* _RECORD SET_

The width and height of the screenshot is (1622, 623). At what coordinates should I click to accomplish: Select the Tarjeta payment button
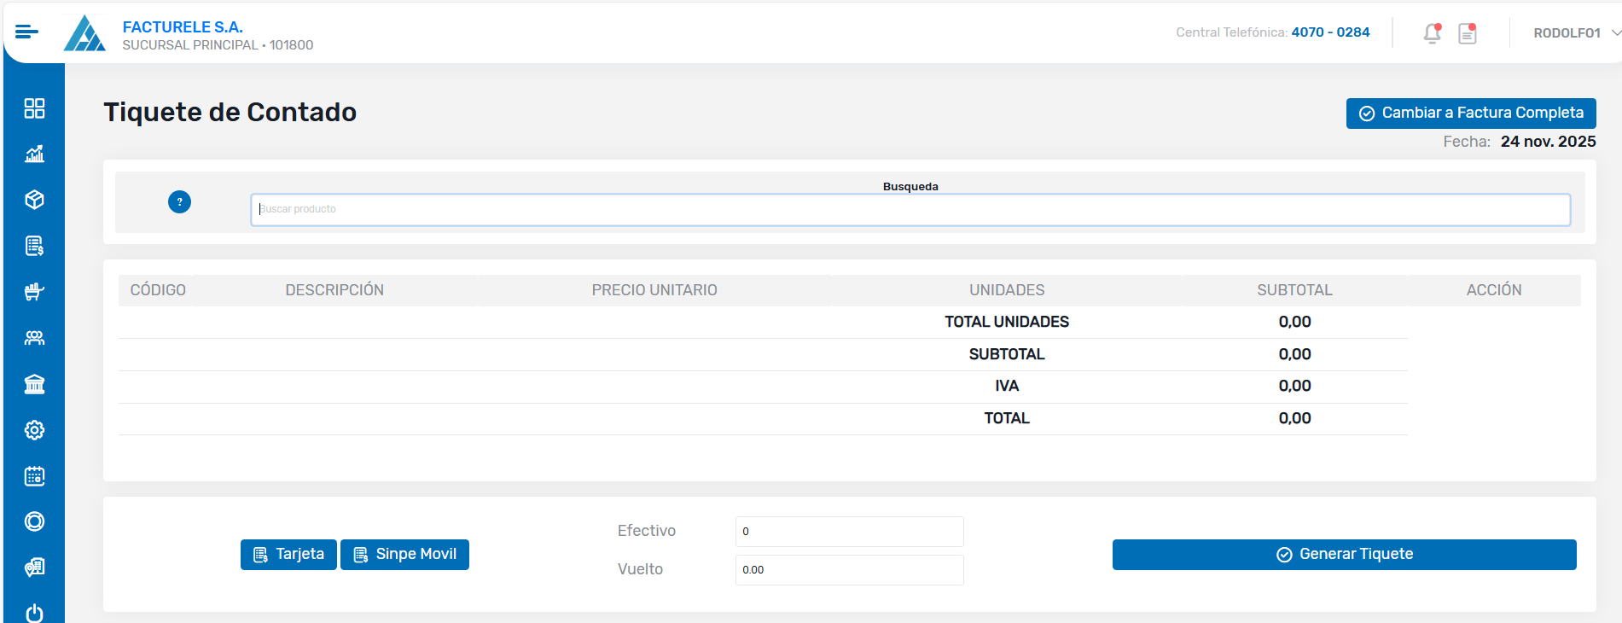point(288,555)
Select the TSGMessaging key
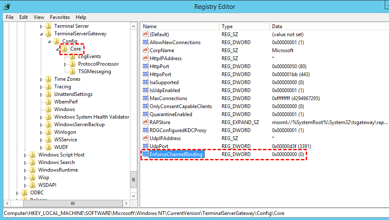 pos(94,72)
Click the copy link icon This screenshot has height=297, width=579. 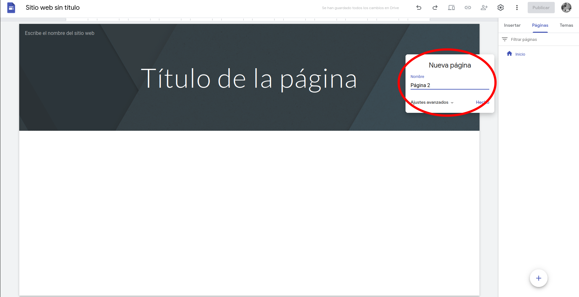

* _REQUIRED WORK_
In full and without any pictures, print the listing above exactly.

* _WRITTEN SOLUTION_
The width and height of the screenshot is (1622, 623). At what coordinates should I click to accomplish: Select the Tarjeta payment button
point(288,555)
Select the TSGMessaging key
 pos(94,72)
Click the copy link icon This screenshot has height=297, width=579. 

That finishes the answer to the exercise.